Although AJWright's primary target market was moderate-income families, its recent expansion drew additional consumer groups. The company's community service strategy centered on monetary donations to the Boys and Girls Club of America and other affiliates.
AJWright opened its first six stores in the northeastern region of the United States in the fall of 1998. The first three stores – located in the towns of Brockton, Somerville, and Malden, Massachusetts – were opened simultaneously on September 20 of that year. During the initial openings, Johnson & Wales University's marketing director, Mark Neckes, approved of AJWright; he stated that AJWright strengthens TJX's coverage of urban markets, an area "where people need a place to shop [and] a place where retailers understand what people are looking for".
AJWright continued to open new stores as its customer base increased. By 2000, AJWright operated 25 stores across the United States; by December 2001, the number had increased to 40. The chain opened an additional 112 stores by the end of 2005, bringing its total to 152; however, this number fluctuated due to store closures. In 2006, one business article stated that AJWright was "in the red" and that TJX needed to "figure out the future of its newer divisions, the less profitable AJWright and HomeGoods stores and the non-off-price Bob’s Stores". Therefore, the company chose to focus on lowering the rapid expansion of the chain.
On November 30, 2006, TJX announced the closure of 34 underproducing stores. According to a TJX 10-Q on December 1, 2006, the closures were determined by "several factors, including market demographics and proximity to other AJWright stores, cash return, sales volume and productivity, recent comparable store sales and profit trends, and overall market performance". Employees were provided with severance packages or offers to transfer to other AJWright or TJX stores. Ben Cammarata, CEO of TJX Companies, stated:
|“||In our ongoing pursuit to drive profitable sales, we have made a strategic decision that we believe makes AJWright a stronger business and puts it in a substantially better position for future growth. By closing 34 of the 162 AJWright stores, we eliminate marginally profitable stores and accomplish several important things: we substantially reduce the number of advertising markets in which we operate, enabling us to better lever marketing dollars and efforts; we gain efficiencies in store operations and logistics; and we have greater ability to focus management attention and resources on the bulk of AJWright stores that are performing well, so that we can build upon that base and grow successfully.||”|
The tentative closure date for the stores was January 27, 2007. Because of closing expenses, TJX expected to include a reduction of $37 million in their fourth quarter 2006 net income statement. On February 21, 2007, TJX reported that the net income had fallen from $288.7 million the previous year to $205.5 million; the reduction included the $37 million closing expenses. The company expected to open about ten new stores by 2008.
During this period, the TJX database was hacked and customer information was compromised.

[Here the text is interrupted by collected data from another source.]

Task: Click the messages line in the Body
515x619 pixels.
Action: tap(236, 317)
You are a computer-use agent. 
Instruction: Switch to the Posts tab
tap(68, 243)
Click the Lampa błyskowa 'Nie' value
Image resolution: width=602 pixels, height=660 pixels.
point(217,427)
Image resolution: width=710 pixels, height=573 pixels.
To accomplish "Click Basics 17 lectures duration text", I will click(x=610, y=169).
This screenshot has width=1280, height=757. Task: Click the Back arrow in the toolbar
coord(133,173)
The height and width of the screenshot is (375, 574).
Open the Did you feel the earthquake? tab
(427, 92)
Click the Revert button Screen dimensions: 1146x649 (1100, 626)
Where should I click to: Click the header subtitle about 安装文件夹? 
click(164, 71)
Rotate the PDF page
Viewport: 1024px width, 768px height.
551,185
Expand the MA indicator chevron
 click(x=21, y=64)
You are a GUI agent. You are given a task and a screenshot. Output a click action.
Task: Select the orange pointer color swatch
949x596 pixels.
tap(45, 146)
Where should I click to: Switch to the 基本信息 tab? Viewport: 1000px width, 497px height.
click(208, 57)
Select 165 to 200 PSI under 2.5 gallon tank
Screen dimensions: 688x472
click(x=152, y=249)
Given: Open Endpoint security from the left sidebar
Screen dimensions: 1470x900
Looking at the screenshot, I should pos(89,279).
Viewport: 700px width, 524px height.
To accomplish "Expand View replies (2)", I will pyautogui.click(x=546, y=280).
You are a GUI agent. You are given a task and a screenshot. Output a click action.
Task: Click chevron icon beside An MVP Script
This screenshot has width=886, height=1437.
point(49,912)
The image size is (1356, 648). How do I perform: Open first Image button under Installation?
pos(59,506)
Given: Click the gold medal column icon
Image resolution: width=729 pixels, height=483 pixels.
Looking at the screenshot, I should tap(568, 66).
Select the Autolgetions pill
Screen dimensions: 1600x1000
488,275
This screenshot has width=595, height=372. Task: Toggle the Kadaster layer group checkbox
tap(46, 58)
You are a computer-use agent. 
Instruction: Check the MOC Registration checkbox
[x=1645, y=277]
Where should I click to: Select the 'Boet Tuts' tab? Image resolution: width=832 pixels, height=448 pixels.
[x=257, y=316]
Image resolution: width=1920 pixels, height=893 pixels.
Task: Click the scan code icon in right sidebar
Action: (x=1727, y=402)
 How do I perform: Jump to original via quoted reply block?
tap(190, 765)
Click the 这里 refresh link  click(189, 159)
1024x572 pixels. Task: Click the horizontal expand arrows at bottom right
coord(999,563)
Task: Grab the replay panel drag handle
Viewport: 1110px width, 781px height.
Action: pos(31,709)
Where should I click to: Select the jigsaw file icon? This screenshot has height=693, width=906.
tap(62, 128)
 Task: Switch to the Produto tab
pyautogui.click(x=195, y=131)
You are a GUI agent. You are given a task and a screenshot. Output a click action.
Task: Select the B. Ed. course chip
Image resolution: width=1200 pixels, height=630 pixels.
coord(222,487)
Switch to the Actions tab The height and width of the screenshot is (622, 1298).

Although TJX originally stated that the security breach occurred between May 2006 and January 2007, the company discovered that the database had also been compromised in 2005.
In December, 2010 TJX corporation announced a consolidation that would eliminate the A.J. Wright chain. Many A.J. Wright stores were converted into T.J. Maxx, Marshalls or HomeGoods stores, while the remaining were permanently shuttered along with distribution centers. The entire process resulted in approximately 4400 layoffs.